Matthew Howell, a New Jersey middle school principal, shares in an Edutopia article his journey to recognizing that producing high test scores is not a principal's primary mission; instead, it's helping teachers succeed in their mission of helping students realize their full potential.
To succeed as a leader, Howell says, principals must face the hard task of letting go of outcomes, along with resisting the temptation to overanalyze information and micromanage teachers. These efforts, he adds, can stifle the growth of a leader, impede the school’s progress, and create an atmosphere of tension and discouragement that can affect the school’s climate.
As principals face pressure from district leaders and the community to produce quantifiable results in terms of achievement data, it is easy for them to become overwhelmed.

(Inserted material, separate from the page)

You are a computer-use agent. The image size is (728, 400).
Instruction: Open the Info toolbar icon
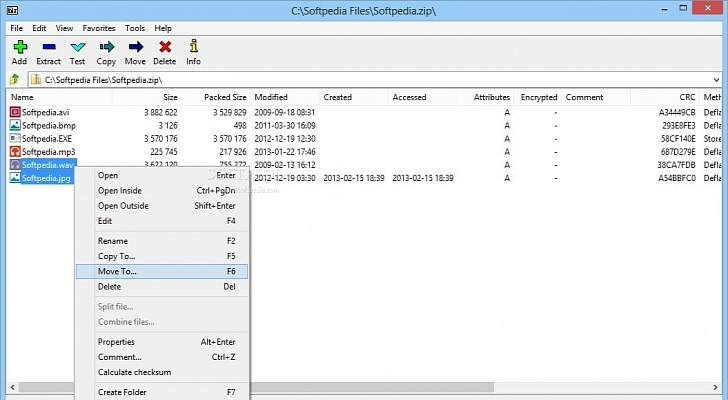[x=193, y=47]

Though principals are responsible for ensuring their students receive a quality education, many factors that influence school performance — including students' socioeconomic statuses and the amount of sleep they get each night — are beyond their control.

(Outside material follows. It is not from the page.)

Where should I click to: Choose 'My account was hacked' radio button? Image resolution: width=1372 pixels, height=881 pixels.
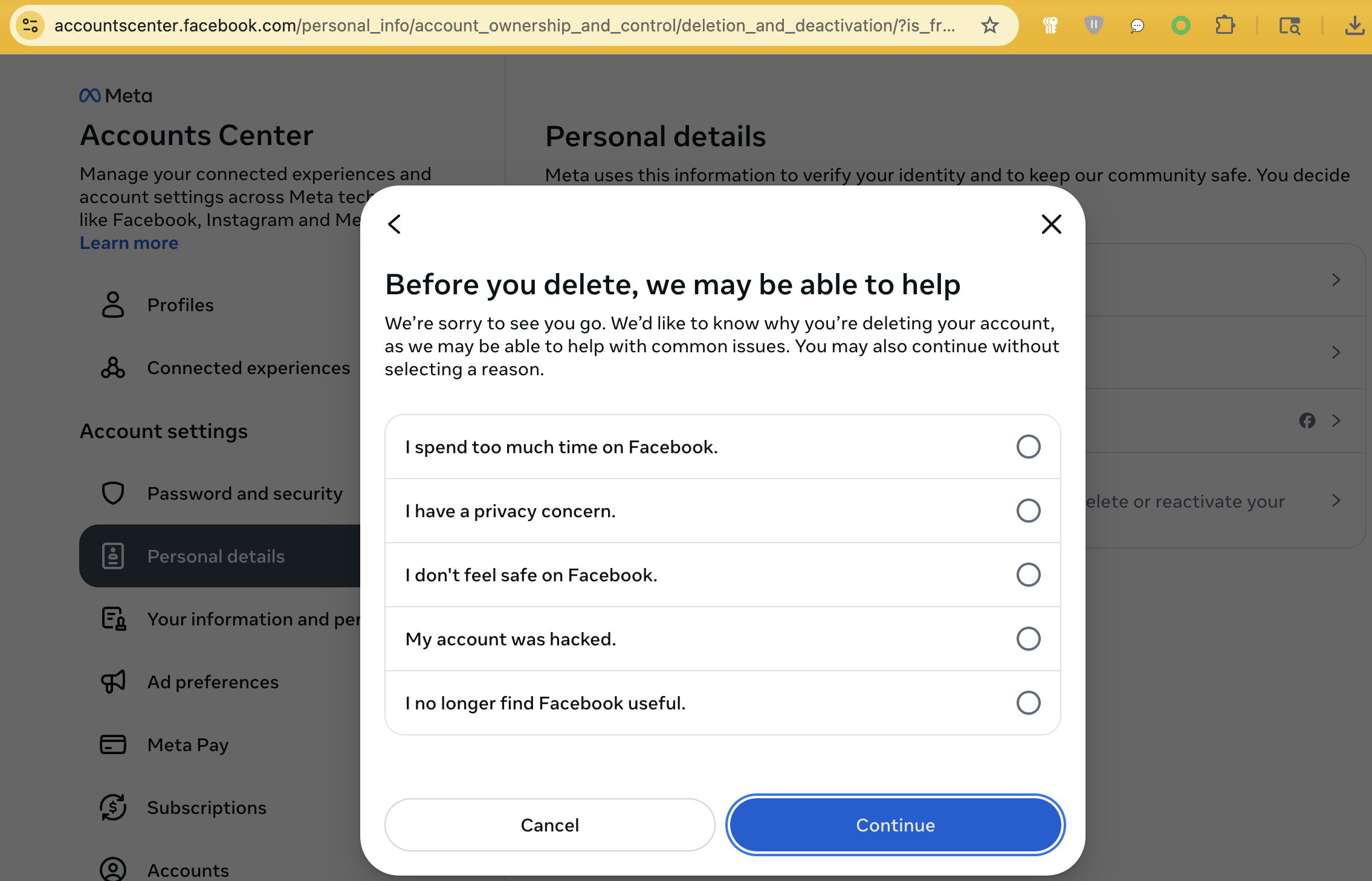pyautogui.click(x=1028, y=639)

However, keeping the main mission in mind can help school leaders gain a fresh perspective and allow them to focus on what is most important. The goal of education is to help students succeed and, in doing so, realize their full potential — even if that potential does not translate well to standardized test performance.
If principals focus too much on scores, rather than learning and applying of new concepts, they can both discourage students from a lifelong love of learning and drive teachers away from classrooms. Alternatively, principals can end up making poor choices to motivate teachers, such as one principal who staged a mock funeral for an infant in an effort to underscore the need for achievement.